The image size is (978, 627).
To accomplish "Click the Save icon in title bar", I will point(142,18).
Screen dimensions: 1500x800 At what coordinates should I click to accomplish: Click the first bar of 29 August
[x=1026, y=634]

________________

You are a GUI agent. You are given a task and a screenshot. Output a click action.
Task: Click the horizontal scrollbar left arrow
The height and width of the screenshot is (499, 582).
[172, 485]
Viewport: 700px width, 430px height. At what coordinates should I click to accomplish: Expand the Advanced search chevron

________________

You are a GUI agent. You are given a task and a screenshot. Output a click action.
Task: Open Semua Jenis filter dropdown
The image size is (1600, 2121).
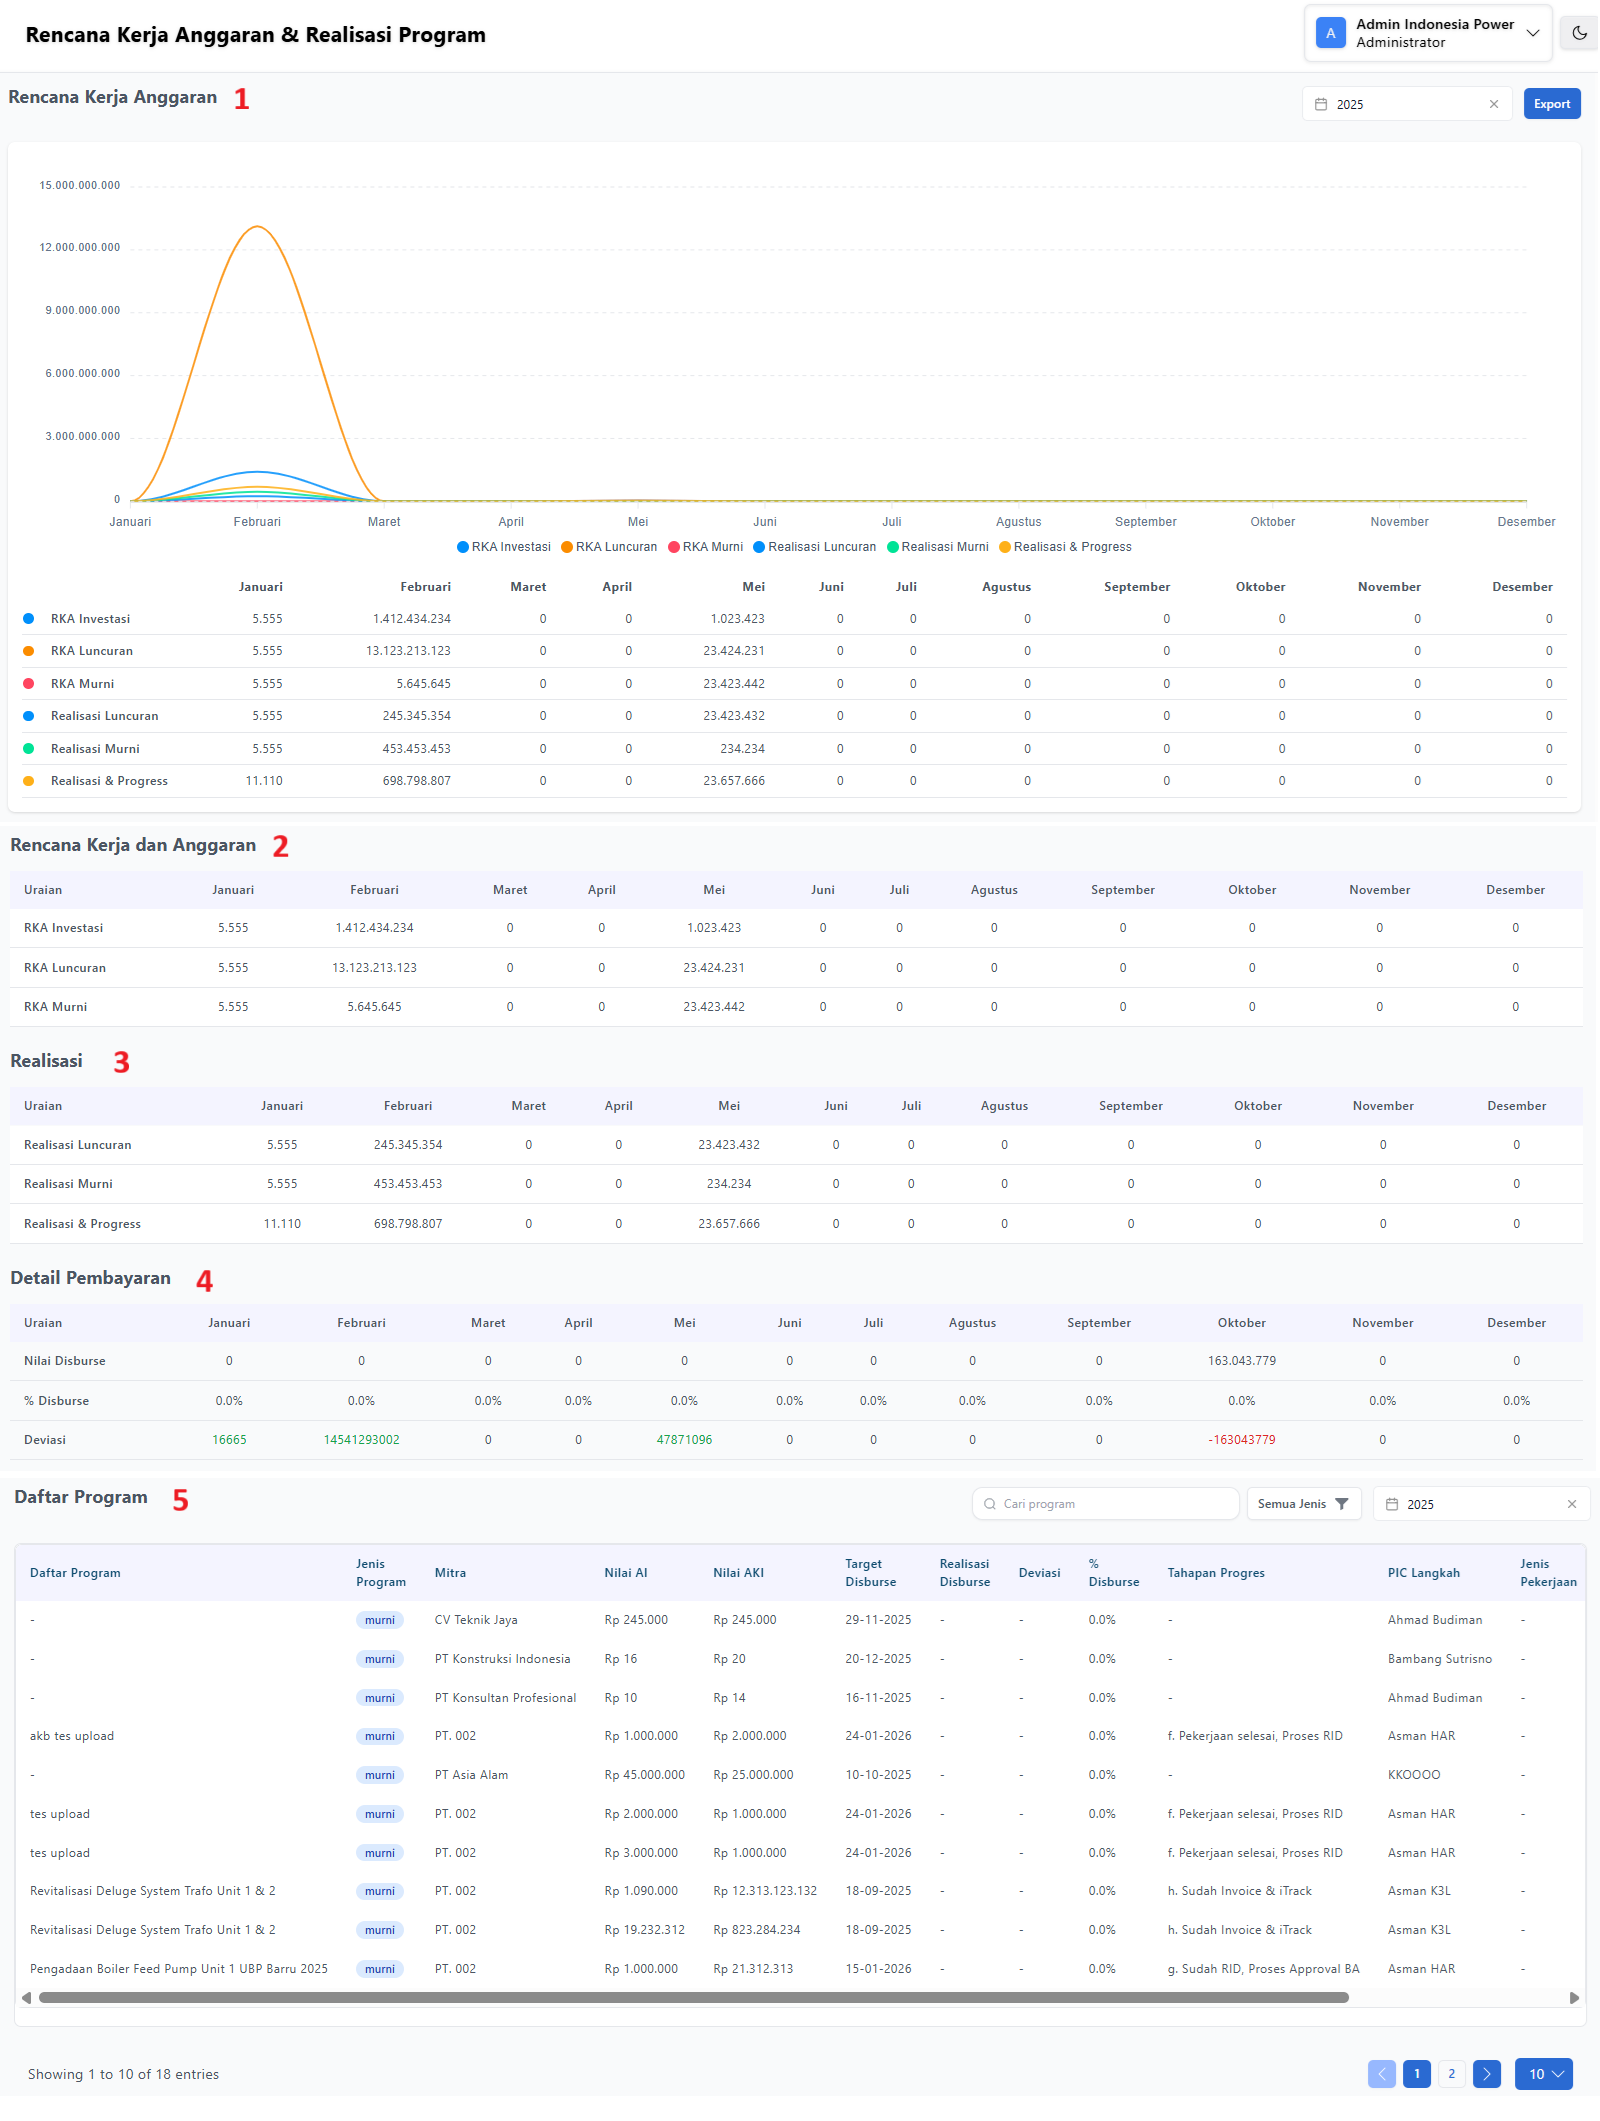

________________

▶ **Assignment**
Each line in the listing above that includes "size" is to be copied.

▶ **The completed task**
The image size is (978, 627).
The image size is (1600, 2121).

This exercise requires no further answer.